Requirements | Present the data below as a numbered list, starting at the very first line and running up to and including the line with "point(319,18)". Leave out any blank lines.

*** Given data ***

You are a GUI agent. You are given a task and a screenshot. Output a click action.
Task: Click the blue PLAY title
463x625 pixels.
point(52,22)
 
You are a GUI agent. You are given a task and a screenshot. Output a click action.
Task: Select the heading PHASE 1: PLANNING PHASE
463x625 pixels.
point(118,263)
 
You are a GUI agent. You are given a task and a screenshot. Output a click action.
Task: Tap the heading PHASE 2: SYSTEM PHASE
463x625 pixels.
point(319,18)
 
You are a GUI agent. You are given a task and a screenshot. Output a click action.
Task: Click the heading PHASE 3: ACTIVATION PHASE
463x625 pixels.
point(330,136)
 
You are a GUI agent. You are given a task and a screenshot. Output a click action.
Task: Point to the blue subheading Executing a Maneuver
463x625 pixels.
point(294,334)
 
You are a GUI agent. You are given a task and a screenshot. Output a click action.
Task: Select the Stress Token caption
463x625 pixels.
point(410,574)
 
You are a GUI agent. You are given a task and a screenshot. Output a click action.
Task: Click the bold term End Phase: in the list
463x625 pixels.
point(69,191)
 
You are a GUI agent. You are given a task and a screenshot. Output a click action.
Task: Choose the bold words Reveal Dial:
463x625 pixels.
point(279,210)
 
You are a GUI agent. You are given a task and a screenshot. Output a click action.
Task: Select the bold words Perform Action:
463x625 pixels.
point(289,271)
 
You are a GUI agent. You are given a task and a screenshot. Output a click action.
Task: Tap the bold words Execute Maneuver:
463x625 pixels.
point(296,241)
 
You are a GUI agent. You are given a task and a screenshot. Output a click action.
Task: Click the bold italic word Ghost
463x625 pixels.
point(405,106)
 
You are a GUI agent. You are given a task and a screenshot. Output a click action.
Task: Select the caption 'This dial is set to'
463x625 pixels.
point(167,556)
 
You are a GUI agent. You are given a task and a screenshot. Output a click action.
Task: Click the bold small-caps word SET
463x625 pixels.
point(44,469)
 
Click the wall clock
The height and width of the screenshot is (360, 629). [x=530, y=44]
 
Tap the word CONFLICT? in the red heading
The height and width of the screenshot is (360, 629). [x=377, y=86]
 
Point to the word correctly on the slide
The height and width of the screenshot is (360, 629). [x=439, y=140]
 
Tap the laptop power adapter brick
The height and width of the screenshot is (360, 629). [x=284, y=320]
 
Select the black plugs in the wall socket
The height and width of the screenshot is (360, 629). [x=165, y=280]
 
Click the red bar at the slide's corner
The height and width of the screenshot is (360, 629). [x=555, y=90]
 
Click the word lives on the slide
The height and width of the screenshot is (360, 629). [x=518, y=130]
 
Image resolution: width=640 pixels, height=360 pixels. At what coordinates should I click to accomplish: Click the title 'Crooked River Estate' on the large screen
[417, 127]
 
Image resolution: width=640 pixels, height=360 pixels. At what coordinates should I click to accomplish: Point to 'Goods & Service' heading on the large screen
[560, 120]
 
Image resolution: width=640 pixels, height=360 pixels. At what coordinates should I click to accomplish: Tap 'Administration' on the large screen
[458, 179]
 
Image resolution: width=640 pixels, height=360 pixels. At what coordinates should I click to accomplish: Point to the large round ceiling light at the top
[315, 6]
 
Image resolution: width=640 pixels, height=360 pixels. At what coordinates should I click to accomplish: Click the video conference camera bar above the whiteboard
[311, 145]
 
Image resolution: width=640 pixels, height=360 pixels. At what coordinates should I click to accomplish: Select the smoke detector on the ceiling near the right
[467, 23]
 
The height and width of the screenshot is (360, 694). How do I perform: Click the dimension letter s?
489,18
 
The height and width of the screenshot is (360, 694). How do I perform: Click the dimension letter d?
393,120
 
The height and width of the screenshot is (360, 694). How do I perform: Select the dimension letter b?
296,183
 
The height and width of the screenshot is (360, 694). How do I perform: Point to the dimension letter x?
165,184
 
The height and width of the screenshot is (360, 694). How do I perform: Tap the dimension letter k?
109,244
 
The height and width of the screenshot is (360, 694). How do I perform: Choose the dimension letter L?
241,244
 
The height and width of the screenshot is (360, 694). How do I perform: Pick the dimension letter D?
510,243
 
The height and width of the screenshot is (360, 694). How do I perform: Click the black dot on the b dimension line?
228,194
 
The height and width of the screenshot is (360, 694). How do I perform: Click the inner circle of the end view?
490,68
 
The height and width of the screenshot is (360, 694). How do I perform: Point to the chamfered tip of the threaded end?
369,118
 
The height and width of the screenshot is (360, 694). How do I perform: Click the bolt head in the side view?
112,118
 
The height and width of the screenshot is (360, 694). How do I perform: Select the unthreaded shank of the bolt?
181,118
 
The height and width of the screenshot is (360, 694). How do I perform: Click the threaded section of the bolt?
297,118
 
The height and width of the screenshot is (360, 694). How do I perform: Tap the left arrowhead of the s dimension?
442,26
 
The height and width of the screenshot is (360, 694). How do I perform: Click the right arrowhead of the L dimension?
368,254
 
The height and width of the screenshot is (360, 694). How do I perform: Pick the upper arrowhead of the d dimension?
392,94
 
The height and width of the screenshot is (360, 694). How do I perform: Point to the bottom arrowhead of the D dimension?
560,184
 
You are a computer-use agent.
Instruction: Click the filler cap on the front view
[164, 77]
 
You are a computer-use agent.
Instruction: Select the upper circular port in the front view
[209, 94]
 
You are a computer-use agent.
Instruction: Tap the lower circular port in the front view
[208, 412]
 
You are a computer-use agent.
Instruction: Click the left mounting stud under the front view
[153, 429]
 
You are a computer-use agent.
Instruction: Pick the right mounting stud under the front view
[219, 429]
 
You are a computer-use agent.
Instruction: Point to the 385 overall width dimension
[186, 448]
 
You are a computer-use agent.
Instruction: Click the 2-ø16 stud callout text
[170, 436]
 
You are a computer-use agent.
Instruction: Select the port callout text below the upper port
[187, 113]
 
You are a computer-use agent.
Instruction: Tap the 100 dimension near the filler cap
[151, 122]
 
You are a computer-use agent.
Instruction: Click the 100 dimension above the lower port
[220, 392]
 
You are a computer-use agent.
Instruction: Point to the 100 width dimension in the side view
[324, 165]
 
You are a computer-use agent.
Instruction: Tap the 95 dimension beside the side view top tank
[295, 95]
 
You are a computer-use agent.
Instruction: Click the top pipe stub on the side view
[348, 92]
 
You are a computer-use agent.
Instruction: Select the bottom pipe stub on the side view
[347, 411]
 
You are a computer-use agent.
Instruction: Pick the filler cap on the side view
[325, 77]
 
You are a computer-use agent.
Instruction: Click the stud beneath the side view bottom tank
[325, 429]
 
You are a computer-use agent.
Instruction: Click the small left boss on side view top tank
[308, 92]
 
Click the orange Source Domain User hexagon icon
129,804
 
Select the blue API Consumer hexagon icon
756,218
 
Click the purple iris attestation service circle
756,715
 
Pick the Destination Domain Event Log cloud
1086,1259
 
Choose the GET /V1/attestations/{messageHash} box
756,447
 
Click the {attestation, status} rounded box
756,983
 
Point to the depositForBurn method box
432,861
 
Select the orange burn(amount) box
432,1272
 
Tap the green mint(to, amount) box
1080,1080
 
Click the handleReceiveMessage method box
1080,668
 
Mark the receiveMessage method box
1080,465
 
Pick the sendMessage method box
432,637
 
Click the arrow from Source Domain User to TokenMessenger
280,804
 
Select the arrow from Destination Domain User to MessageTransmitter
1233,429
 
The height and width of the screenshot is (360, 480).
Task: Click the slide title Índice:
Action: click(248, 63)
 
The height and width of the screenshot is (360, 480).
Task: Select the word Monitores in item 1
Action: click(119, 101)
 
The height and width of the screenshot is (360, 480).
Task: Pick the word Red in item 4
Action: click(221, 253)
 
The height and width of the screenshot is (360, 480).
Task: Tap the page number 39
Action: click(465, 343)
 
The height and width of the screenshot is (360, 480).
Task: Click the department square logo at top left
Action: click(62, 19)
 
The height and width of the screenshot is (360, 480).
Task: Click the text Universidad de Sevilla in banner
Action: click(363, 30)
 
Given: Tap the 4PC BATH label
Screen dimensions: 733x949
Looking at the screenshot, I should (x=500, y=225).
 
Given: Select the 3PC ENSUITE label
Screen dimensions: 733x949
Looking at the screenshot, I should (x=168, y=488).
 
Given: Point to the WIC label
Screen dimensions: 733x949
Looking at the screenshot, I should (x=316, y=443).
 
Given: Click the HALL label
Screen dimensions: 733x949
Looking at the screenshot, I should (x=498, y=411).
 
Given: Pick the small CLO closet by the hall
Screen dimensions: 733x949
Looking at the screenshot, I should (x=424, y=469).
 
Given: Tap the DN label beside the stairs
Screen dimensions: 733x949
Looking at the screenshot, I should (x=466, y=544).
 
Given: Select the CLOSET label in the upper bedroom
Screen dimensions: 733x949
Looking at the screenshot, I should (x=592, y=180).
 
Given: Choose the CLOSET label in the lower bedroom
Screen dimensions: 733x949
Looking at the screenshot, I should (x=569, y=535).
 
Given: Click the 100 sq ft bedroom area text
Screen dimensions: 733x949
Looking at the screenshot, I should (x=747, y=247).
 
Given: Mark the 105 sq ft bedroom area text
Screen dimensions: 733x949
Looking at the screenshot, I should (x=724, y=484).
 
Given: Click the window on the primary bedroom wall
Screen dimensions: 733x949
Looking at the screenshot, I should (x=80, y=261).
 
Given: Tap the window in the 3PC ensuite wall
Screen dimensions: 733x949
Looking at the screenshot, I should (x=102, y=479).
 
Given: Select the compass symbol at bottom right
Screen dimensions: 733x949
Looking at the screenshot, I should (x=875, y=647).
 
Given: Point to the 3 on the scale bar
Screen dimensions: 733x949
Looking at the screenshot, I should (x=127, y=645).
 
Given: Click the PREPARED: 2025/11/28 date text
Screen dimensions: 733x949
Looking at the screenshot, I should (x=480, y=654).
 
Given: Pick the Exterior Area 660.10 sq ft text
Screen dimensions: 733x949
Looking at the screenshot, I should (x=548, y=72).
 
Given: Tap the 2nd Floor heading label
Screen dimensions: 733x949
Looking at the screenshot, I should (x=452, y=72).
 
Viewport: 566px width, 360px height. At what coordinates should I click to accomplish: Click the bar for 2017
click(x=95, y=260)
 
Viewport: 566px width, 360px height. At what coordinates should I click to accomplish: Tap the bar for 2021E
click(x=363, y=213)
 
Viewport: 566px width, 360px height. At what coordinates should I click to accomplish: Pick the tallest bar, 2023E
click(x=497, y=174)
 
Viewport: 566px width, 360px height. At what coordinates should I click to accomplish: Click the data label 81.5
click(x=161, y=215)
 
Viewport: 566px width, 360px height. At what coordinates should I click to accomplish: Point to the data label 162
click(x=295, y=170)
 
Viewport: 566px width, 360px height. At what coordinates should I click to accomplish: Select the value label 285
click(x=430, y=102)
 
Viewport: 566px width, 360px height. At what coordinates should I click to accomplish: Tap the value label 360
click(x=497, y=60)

***

Output of the exercise |
1. You are a GUI agent. You are given a task and a screenshot. Output a click action.
2. Task: Click the blue PLAY title
3. 463x625 pixels.
4. point(52,22)
5. You are a GUI agent. You are given a task and a screenshot. Output a click action.
6. Task: Select the heading PHASE 1: PLANNING PHASE
7. 463x625 pixels.
8. point(118,263)
9. You are a GUI agent. You are given a task and a screenshot. Output a click action.
10. Task: Tap the heading PHASE 2: SYSTEM PHASE
11. 463x625 pixels.
12. point(319,18)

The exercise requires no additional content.